…Üçüncü kitap olan “Hakk’ın Sesleri”nde ise teessürle tahlil müthiş ıztırap ve isyan hâlini almış bulunuyor.
Bu büyük san’at eserinde Kur’ân’a sarılmış ulvî heyecanların tesiriyle yer yer kendimizden geçiyoruz. Bütün insanlığın sefâlet çehresine tüküren vecd, yalvarış hâlini alarak Allah’ına çevriliyor.
“Hakk’ın Sesleri”nde âyetlere sarılan ıztırapla büyük san’at başlayacaktır.
Bu kitapta Türk-İslâm rûhu parçalanmaz bir bütün hâlinde birleştirilmiştir.
Bu kitap, Orta Asya’dan ayrılan millî rûhumuzu bütünüyle Kur’an’dan çıkaran, Turancı çorak rüyâdan uyanan Türklük şuûrunu, yaşanmış bir târih içerisinde Kur’ân’ın rûhundan fışkırtan milliyetçiliğimizin, romantik ifâdesine bürünmüş beyannâmesidir.

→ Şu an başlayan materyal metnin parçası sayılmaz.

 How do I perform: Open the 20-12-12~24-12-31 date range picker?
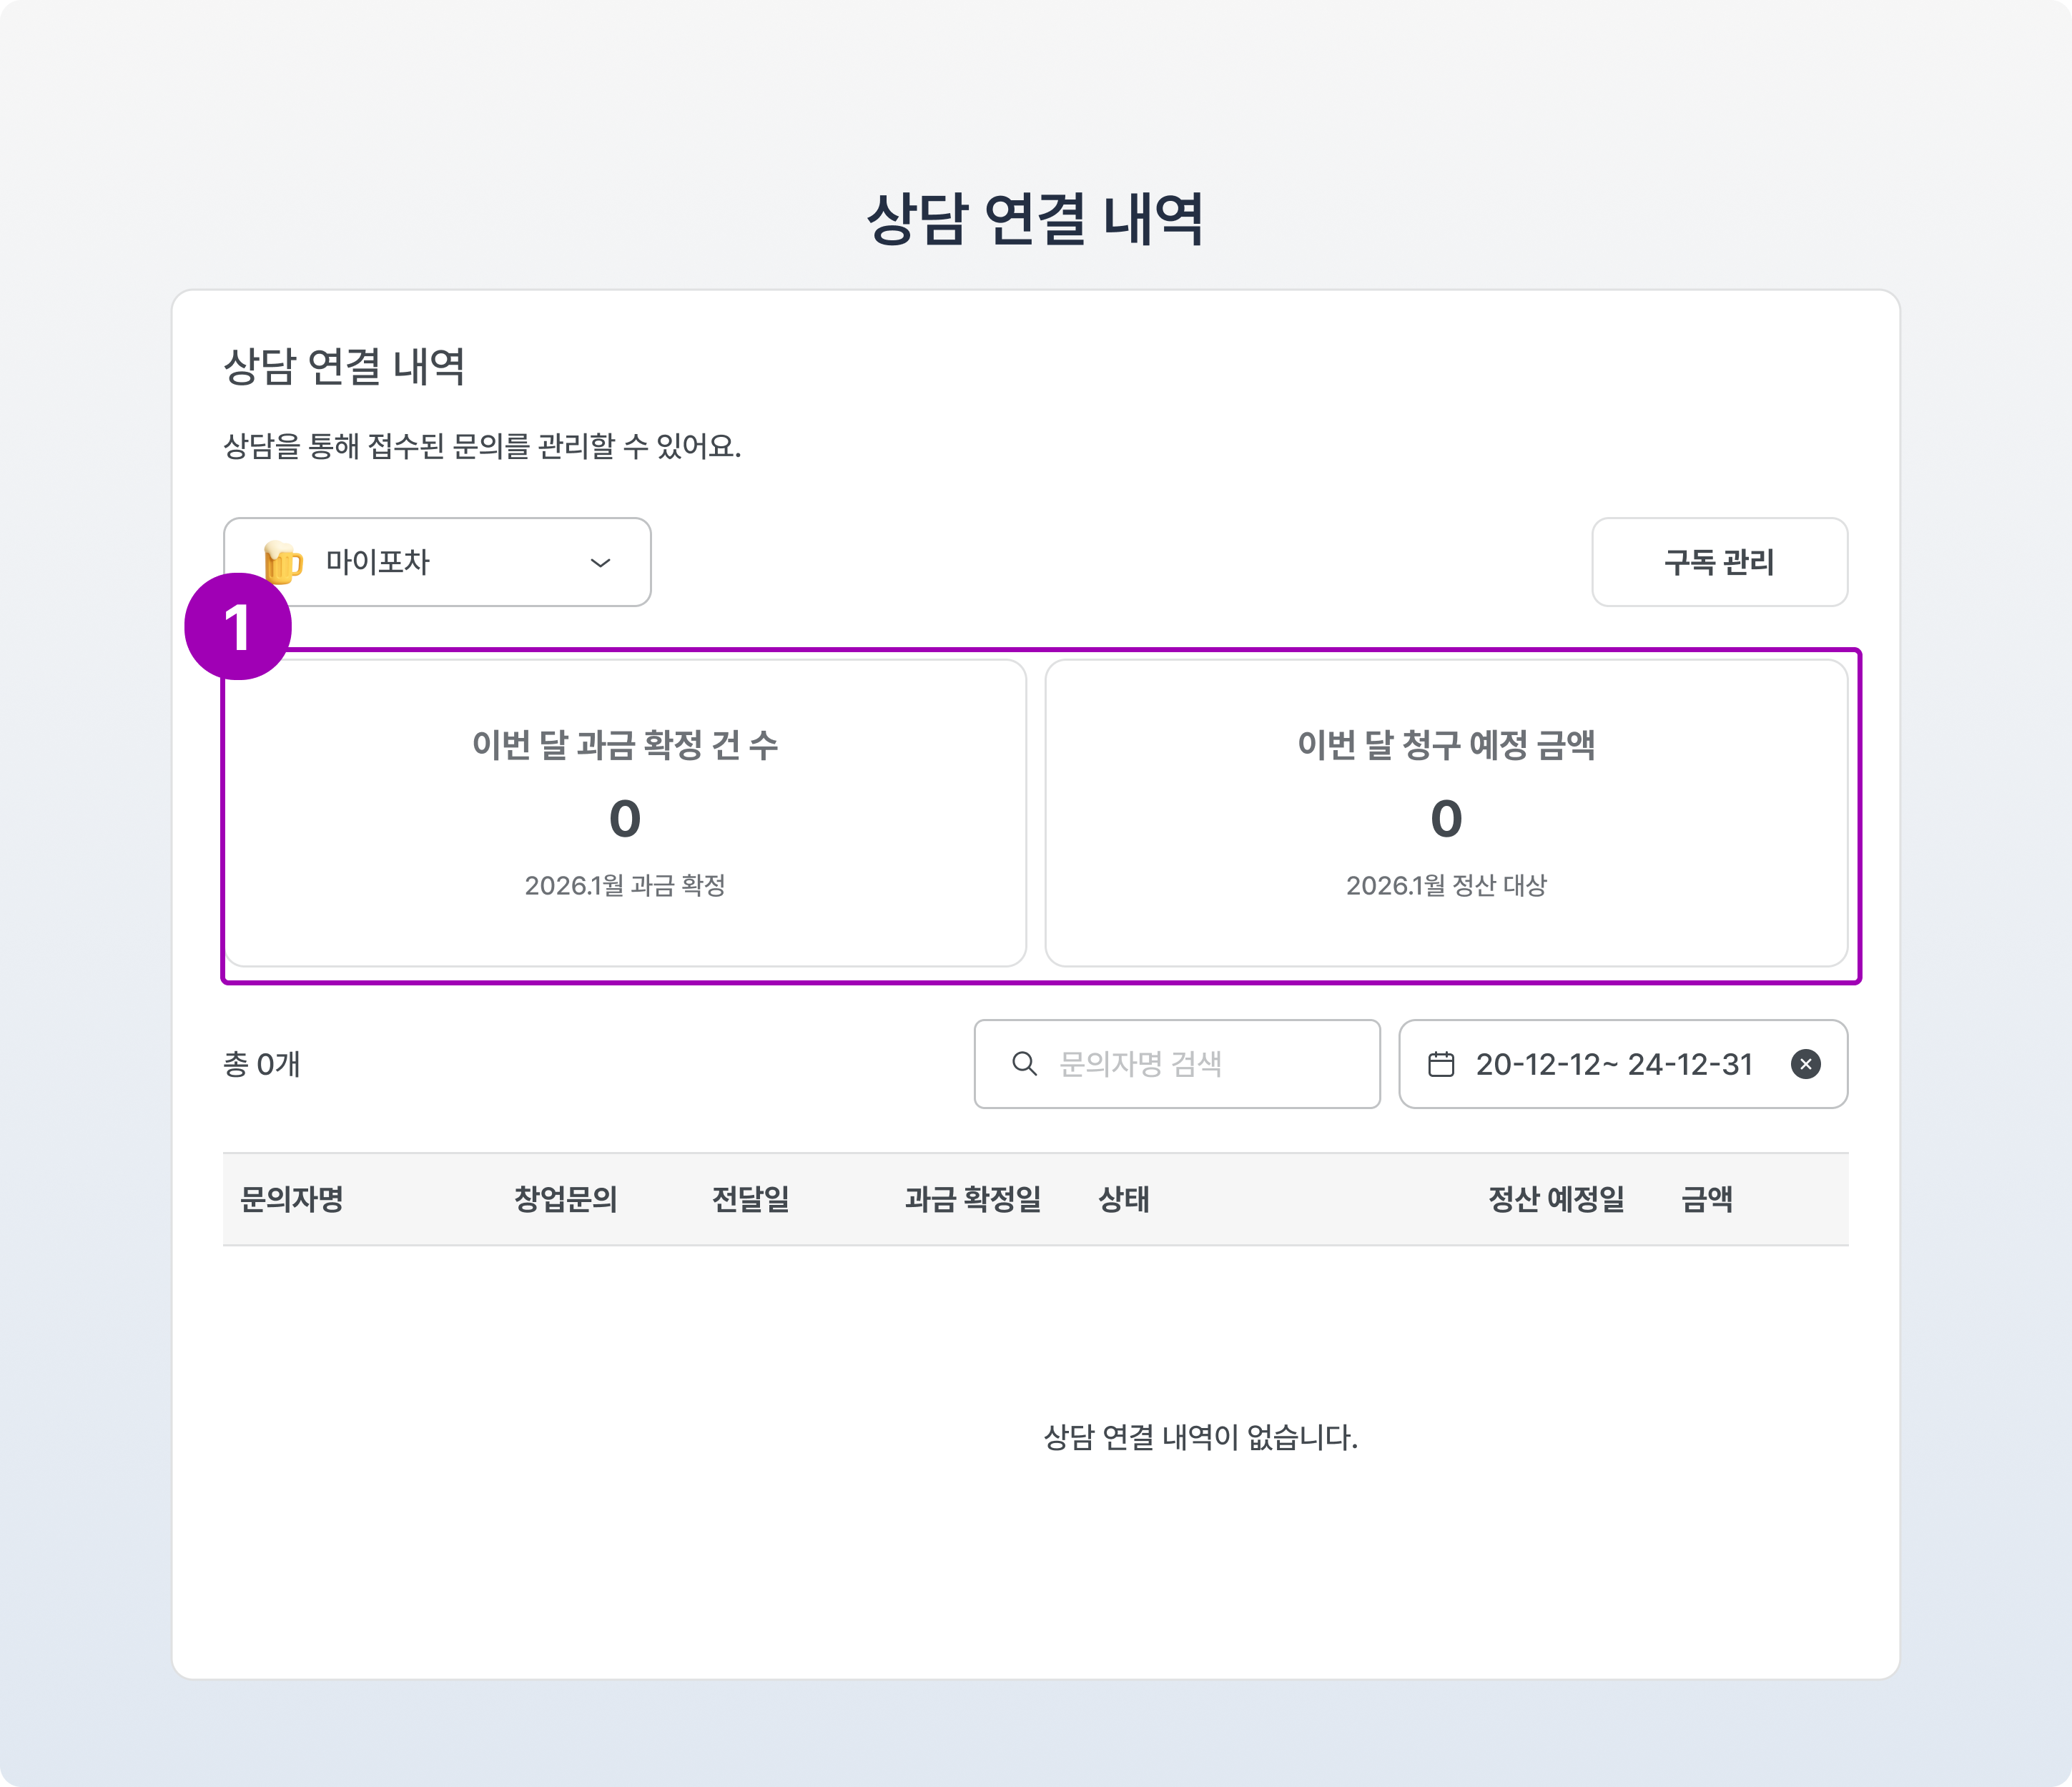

Daha evvel insanlıktan milliyete götürücü yolu bulan san’atkâr, bu sefer cemiyetten kendi rûhunun derinlerine götürecek sırrı aramış ve bunu Kur’ân’ın ifâdesinde bulmuştur.
Artık san’atın ölçüsü mîmârî değildir. Fâtih’le Süleymâniye’nin muhteşem mîmârisinden rûhundaki melodiye geçebilmiştir.
Bu eserde isyan hâlinde bir melodi var. Lâkin bu, Dede Efendi’nin mûsıkîsi değildir. Belki Beethowen’in isyânından sesler geliyor. Bu seste Yavuz Sultan Selim’in şiddeti, Mevlânâ’nın mestliğine gömülmüştür.
Bu ne hicran-ı müebbed, bu ne hüsrân-ı mübîn…
Ezilir rûh-u semâ, parçalanır kalb-i zemîn!
Acılarla, ıztıraplarla bunalan ruh, sanki mîrâcının eşiğinde, ilâhî kapıyı zorlamaktadır:
Yetmez mi müsab olduğumuz bunca devâhi?
Ağzım kurusun… Yok musun ey adl-i ilâhî!
(….)
“Âsım”, Âkif’in san’atında bir merhaledir. Onda birinci devrenin idealizmi yeni bir dâvâyı doğruluyor. San’atkâr devrini kurtaracak olan ideal genci sahneye çıkarıyor. Âsım’ın şâhâne heykelini yapıyor.
Hakîkatte bu hayâl ettiği kendi gençliğidir. Esâsen Âsım, şâirin bulunduğu yaşın olgunluğu ile birleştirip yaptığı kendi gençlik heykelidir.
San’atkâr, Âsım’daki şahsiyet olduğu halde kendi dışında bir Âsım arıyor, Âsım’lar arıyor.
Acaba kendisinden sonra hayatta Âsım’lar gözüktü mü? Îtiraf edelim ki Âsım rûhunun mîrâsına sâhip bir gençlik yetiştiremedik. Âsım’ın nesli başladığı yerde son buldu.
Cemiyetimizde ilim ve irfan eliyle inkılâp yapacak olan Âsım’ın yerinde hep siyâset ve muvaffakıyet nîmetleri kovalayan, dünya varlığına minnetli, kuvvet karşısında zebûn yaşayan çelimsiz irâdeli, birbirlerine güvenemeyen bir gençlik görüyoruz.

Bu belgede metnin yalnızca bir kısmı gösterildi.